Department of Employment, Education, Training and Youth Affairs

Department overview
- Formed: 11 March 1996
- Preceding Department: Department of Employment, Education and Training;
- Dissolved: 21 October 1998
- Superseding Department: Department of Education, Training and Youth Affairs Department of Employment, Workplace Relations and Small Business;
- Jurisdiction: Commonwealth of Australia
- Headquarters: City, Canberra
- Ministers responsible: Amanda Vanstone, Minister (1996–1997); David Kemp, Minister (1997–1998);
- Department executives: Sandy Hollway, Secretary (1996); Steve Sedgwick, Secretary (1997–1998);

= Department of Employment, Education, Training and Youth Affairs =

Australian government department, 1996–1998

The Department of Employment, Education, Training and Youth Affairs was an Australian government department that existed between March 1996 and October 1998.

==Scope==
Information about the department's functions and government funding allocation could be found in the Administrative Arrangements Orders, the annual Portfolio Budget Statements, in the Department's annual reports and on the Department's website.

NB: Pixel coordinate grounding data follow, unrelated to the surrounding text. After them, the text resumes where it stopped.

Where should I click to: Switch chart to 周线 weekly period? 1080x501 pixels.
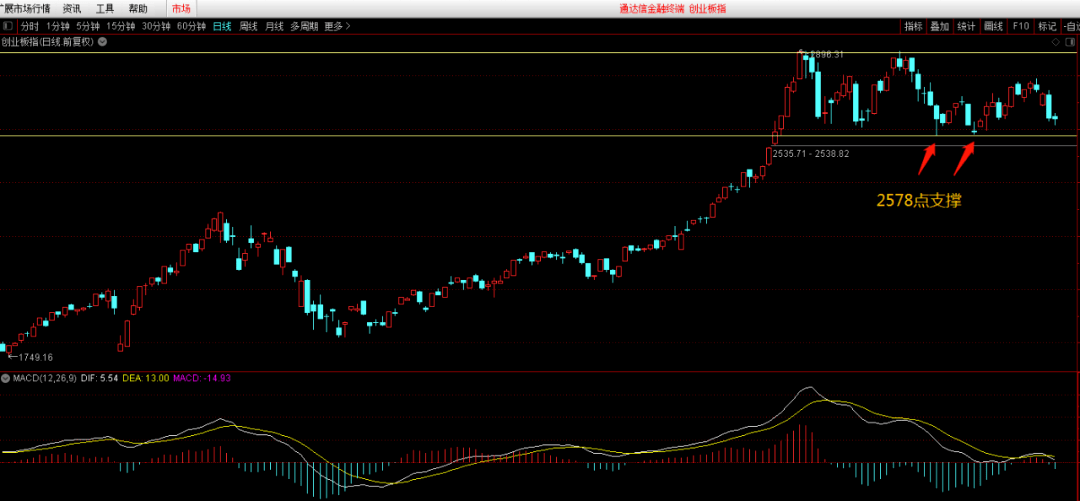click(x=249, y=26)
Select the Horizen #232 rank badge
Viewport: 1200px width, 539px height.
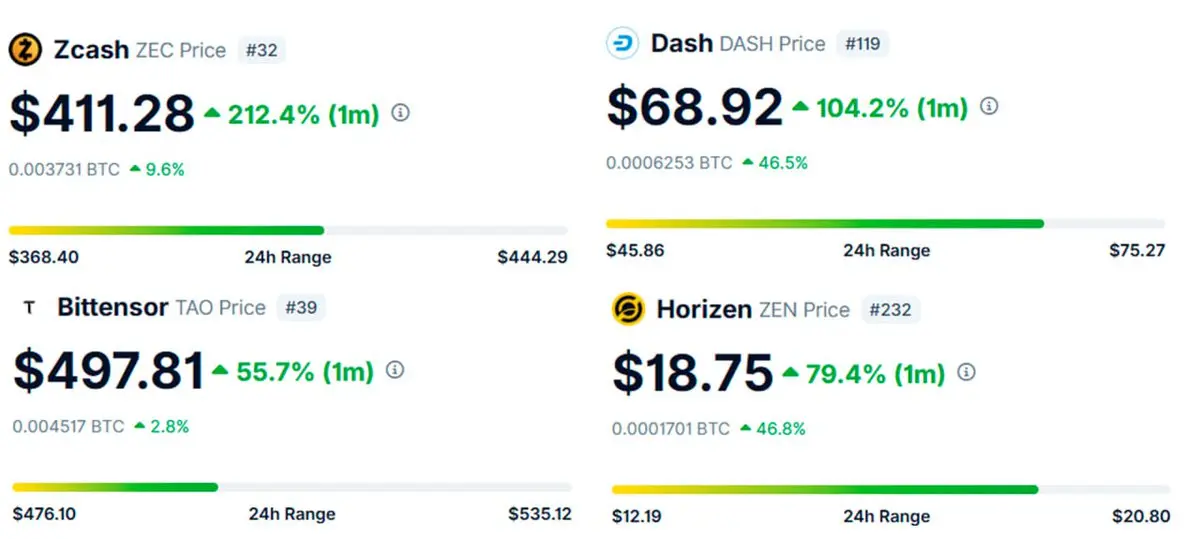[891, 310]
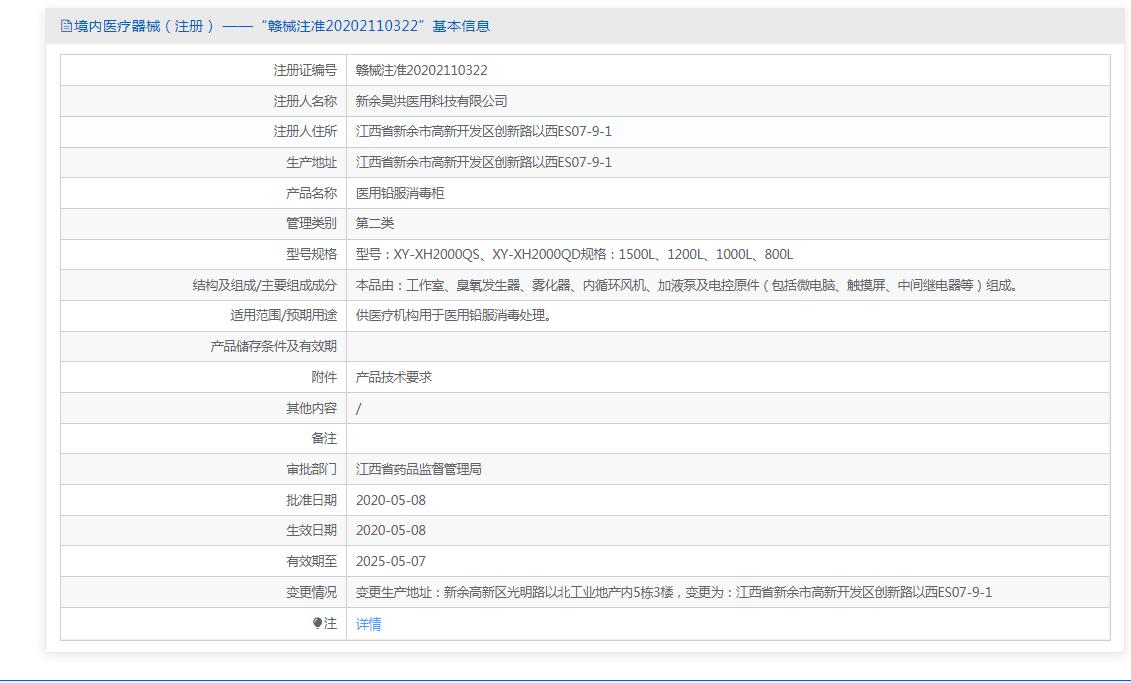Click attachment entry 产品技术要求

point(393,377)
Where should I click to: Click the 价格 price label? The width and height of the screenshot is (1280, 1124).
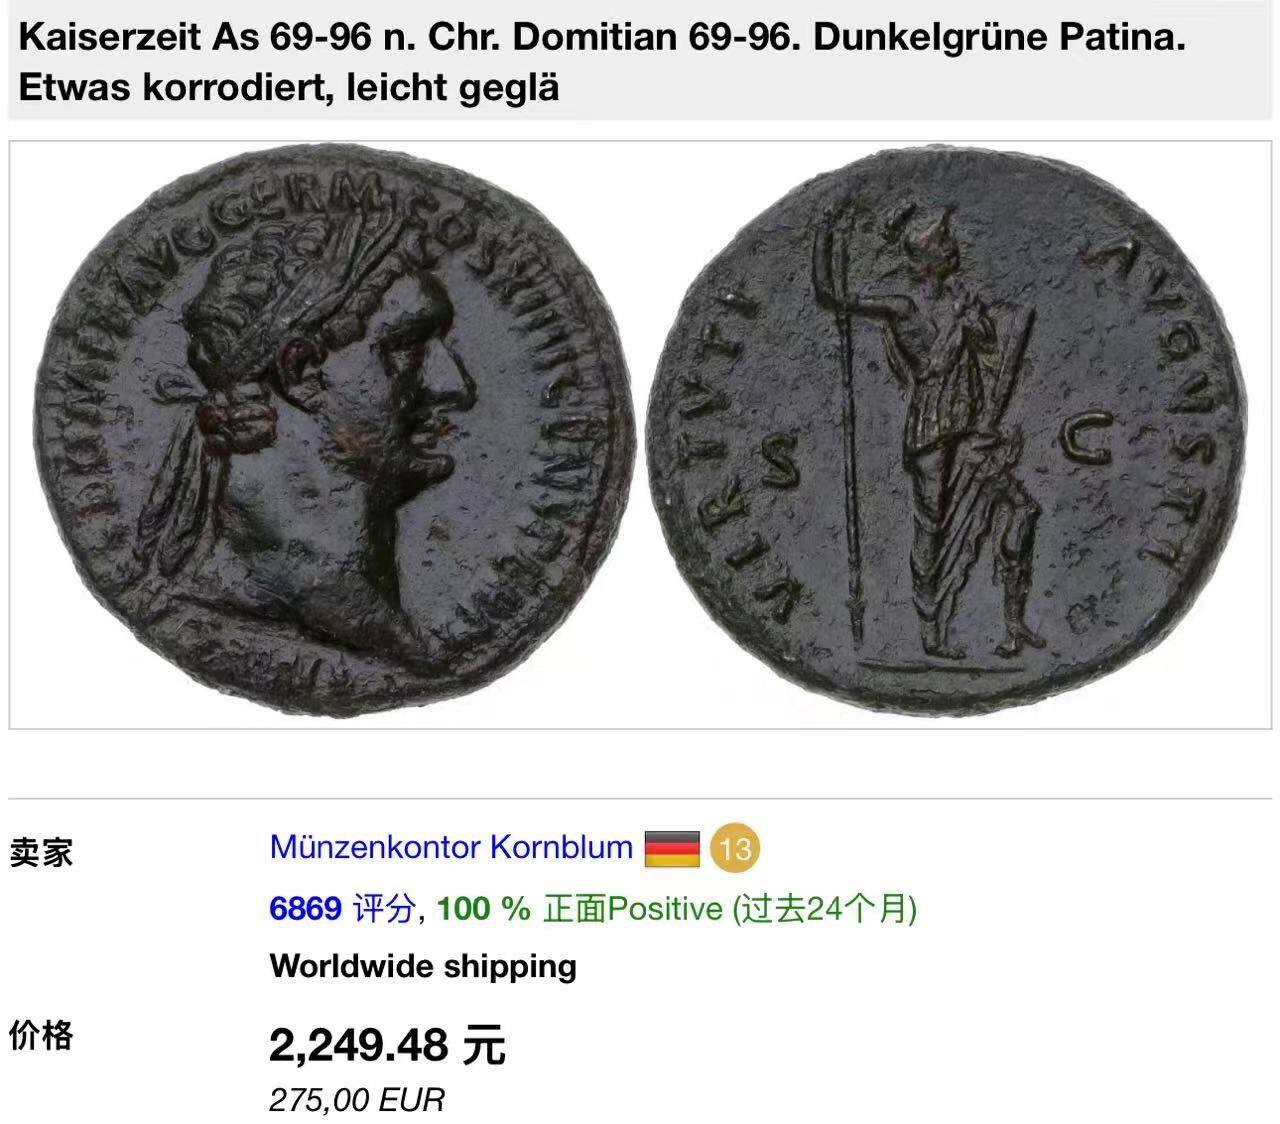coord(41,1036)
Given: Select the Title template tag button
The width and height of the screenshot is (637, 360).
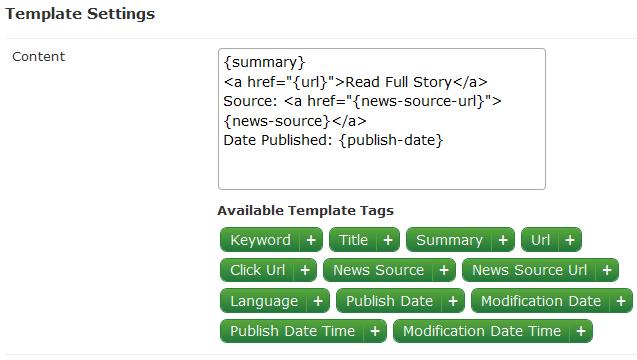Looking at the screenshot, I should (x=353, y=240).
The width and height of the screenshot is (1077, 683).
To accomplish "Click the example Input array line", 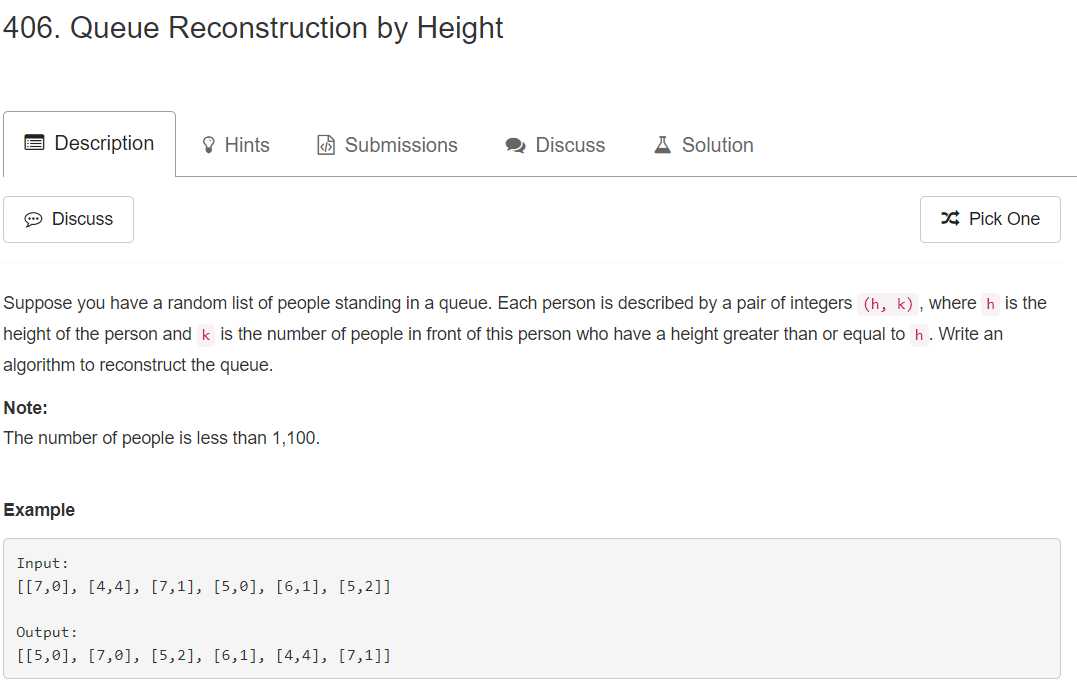I will pos(204,587).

At its creation, the Department was responsible for the following:
- Education, other than migrant adult education
- Youth affairs
- Employment and training
- Commonwealth Employment Service
- Labour market programs
- Co-ordination of research policy
- Research grants and fellowship

==Structure==
The Department was an Australian Public Service department, staffed by officials who were responsible to the Minister for Employment, Education, Training and Youth Affairs.